Pixel coordinate grounding data
=-=-=-=-=

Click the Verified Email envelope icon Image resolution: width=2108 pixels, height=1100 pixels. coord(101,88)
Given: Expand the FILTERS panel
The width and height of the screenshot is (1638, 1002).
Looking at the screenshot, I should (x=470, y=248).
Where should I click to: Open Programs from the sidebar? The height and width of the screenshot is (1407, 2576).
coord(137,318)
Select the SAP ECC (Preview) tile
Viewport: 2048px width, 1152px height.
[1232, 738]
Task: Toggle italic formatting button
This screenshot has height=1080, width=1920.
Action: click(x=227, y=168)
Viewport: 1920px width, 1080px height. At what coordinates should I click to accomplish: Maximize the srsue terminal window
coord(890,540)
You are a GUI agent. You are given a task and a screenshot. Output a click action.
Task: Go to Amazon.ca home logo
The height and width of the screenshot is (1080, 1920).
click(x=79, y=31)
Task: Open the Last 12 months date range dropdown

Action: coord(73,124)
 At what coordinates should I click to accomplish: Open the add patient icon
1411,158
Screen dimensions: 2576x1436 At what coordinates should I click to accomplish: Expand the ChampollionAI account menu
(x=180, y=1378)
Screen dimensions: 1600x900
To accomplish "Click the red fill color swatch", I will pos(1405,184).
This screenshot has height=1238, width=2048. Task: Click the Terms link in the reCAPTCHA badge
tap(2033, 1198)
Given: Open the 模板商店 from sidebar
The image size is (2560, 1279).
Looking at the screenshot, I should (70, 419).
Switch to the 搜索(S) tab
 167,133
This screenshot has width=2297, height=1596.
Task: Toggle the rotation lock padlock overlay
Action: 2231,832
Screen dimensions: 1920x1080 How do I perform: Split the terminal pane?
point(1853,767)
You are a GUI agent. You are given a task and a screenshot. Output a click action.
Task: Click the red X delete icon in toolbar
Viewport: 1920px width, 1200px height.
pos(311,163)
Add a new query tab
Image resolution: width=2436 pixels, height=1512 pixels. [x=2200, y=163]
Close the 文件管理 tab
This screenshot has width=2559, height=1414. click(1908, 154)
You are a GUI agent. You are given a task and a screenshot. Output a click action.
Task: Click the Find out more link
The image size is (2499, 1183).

=-=-=-=-=

### EXERCISE GOAL
Would you please copy out every line of the data exactly?

### YOUR RESPONSE
Click the Verified Email envelope icon Image resolution: width=2108 pixels, height=1100 pixels. coord(101,88)
Given: Expand the FILTERS panel
The width and height of the screenshot is (1638, 1002).
Looking at the screenshot, I should (x=470, y=248).
Where should I click to: Open Programs from the sidebar? The height and width of the screenshot is (1407, 2576).
coord(137,318)
Select the SAP ECC (Preview) tile
Viewport: 2048px width, 1152px height.
[1232, 738]
Task: Toggle italic formatting button
This screenshot has height=1080, width=1920.
Action: click(x=227, y=168)
Viewport: 1920px width, 1080px height. At what coordinates should I click to accomplish: Maximize the srsue terminal window
coord(890,540)
You are a GUI agent. You are given a task and a screenshot. Output a click action.
Task: Go to Amazon.ca home logo
The height and width of the screenshot is (1080, 1920).
click(x=79, y=31)
Task: Open the Last 12 months date range dropdown

Action: coord(73,124)
 At what coordinates should I click to accomplish: Open the add patient icon
1411,158
Screen dimensions: 2576x1436 At what coordinates should I click to accomplish: Expand the ChampollionAI account menu
(x=180, y=1378)
Screen dimensions: 1600x900
To accomplish "Click the red fill color swatch", I will pos(1405,184).
This screenshot has height=1238, width=2048. Task: Click the Terms link in the reCAPTCHA badge
tap(2033, 1198)
Given: Open the 模板商店 from sidebar
The image size is (2560, 1279).
Looking at the screenshot, I should (70, 419).
Switch to the 搜索(S) tab
 167,133
This screenshot has width=2297, height=1596.
Task: Toggle the rotation lock padlock overlay
Action: 2231,832
Screen dimensions: 1920x1080 How do I perform: Split the terminal pane?
point(1853,767)
You are a GUI agent. You are given a task and a screenshot. Output a click action.
Task: Click the red X delete icon in toolbar
Viewport: 1920px width, 1200px height.
pos(311,163)
Add a new query tab
Image resolution: width=2436 pixels, height=1512 pixels. [x=2200, y=163]
Close the 文件管理 tab
This screenshot has width=2559, height=1414. click(1908, 154)
You are a GUI agent. You are given a task and a screenshot. Output a click action.
Task: Click the Find out more link
The image size is (2499, 1183).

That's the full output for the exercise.